Баржа умолкала. В упавшей тишине Кате почудился крик. Она оглянулась, не бегут ли от шлюза люди, — все было спокойно и безмятежно, все заняты своим делом. Но где-то близко бился сорванный голос, то хриплый и задыхающийся, то высокий, так что не скажешь, мужчина кричит или женщина. На стыке плотины с устоем голос приблизился, наполнился смертным страхом.
— Кто-то кричит, Алеша! — позвала Катя испуганно.
Он остановился и прислушался: ничто не врывалось в гул плотины, только у шлюза коротко щелкнул исполинский стальной затвор ворот.
Рядом с мужем и Катя уже не услышала криков, но они все еще тревожили ее обмирающее сердце, и она потащила Алексея обратно, и крик — даже не крик, а слабое его эхо вернулось.
— Неужели не слышишь?! Кричат! Как будто из-под воды! — Катя заметалась: никто на реке и головы не поднял.
Наклонясь, сколько мог, Капустин заглянул внутрь устоя: в углу «печки» повис на раскинутых руках Воронок, вода толкала, покачивала его, как мертвеца, но он был жив, с трудом поднимал падавшую на грудь голову, смотрел невидяще, перебивая слова судорожными вздохами, звал на помощь.

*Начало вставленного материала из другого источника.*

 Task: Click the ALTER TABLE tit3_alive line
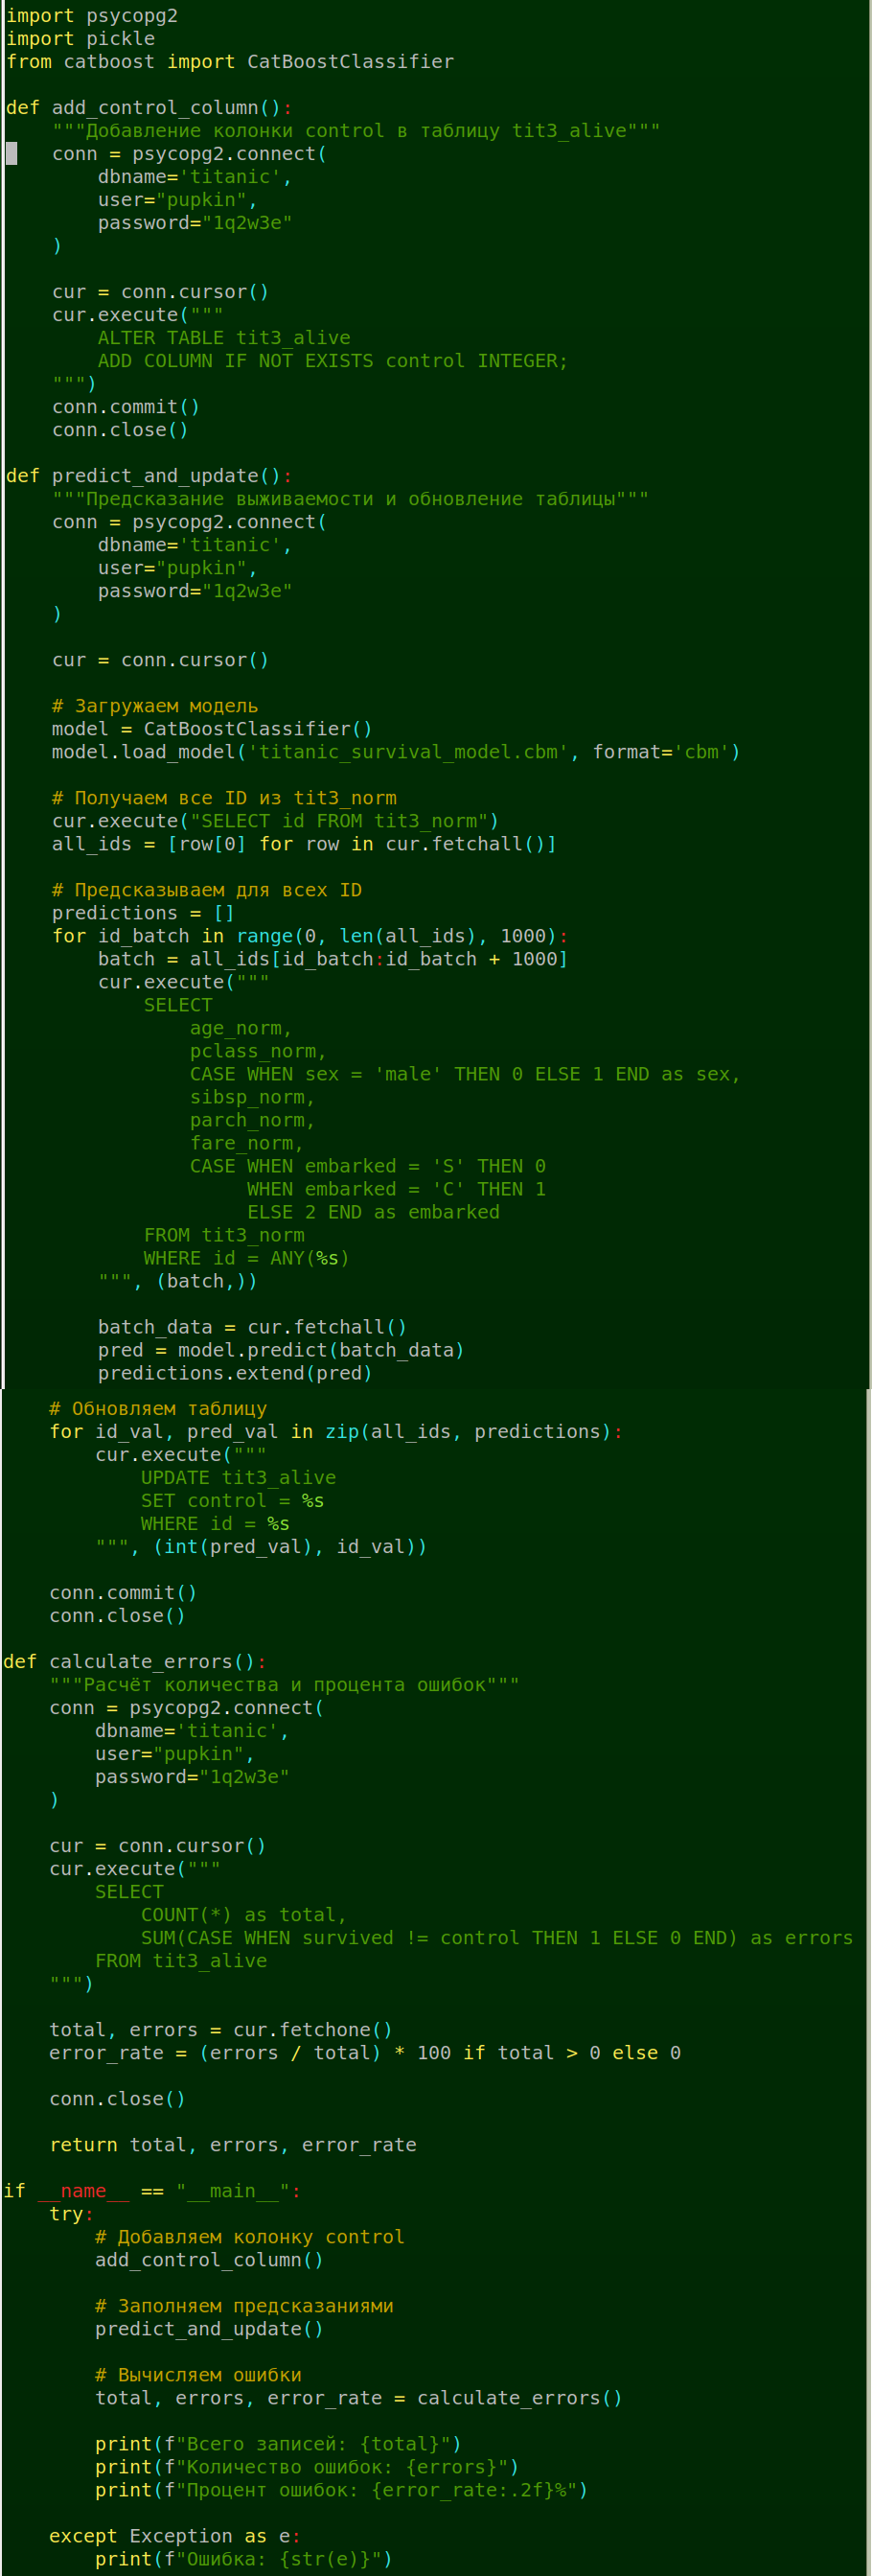tap(224, 338)
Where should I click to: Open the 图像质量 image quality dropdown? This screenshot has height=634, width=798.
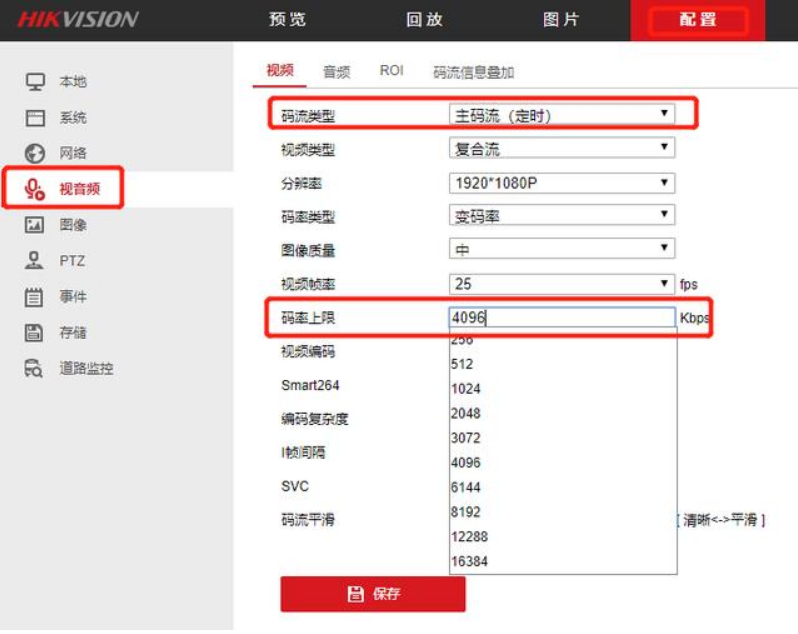point(561,249)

— Сейча-ас, Вороно-ок! — Алексей заметался, поднял из воды сеточку, попытался отвязать ее, но узел, стянутый долгой работой, не давался, а ножа у Капустина не было. Он подтащил к «печке» дубовый щит с привязанной сеткой и раскачал ее, чтобы забросить в «печку», но испугался, что не осмотрел потертой веревки: выдержит ли она Воронка?
На крики Кати бежали рыбаки. Река, только что непостижимо спокойная, отзывалась на беду со столь же непостижимой быстротой: люди бежали от шлюза и электростанции, даже с пойменного берега, ничего не слыша, по какому-то тайному знаку тревоги. Через две-три минуты они уже теснились на устое, старались заглянуть в сумеречную утробу, дивились, что Воронок не слышит их, не откликается и не замечает приспущенной на веревке сеточки, будто он уже не жилец.
С самоходки, которая стояла в шлюзе, еще на высокой воде, кинули пеньковый канат, два мимохожих курсанта из заречного лагеря сбросили сапоги и стягивали гимнастерки, но всех опередил муж Саши. Он весело ворвался в толпу, в трусах и носках — на бегу от ряжей он, не глядя, залихватски роняя одежду, — примчался, готовый схватиться с рекой, растолкал всех, отнял у Капустина канат и стал закидывать конец Воронку.
Канат падал рядом с Яковом, уходил под воду, снова ударялся о воду, о стену в зеленоватой слизи, в грудь Воронка, он замолкал на миг, скалился, зубами хотел ухватить канат: руки были словно впаяны в каменные щели.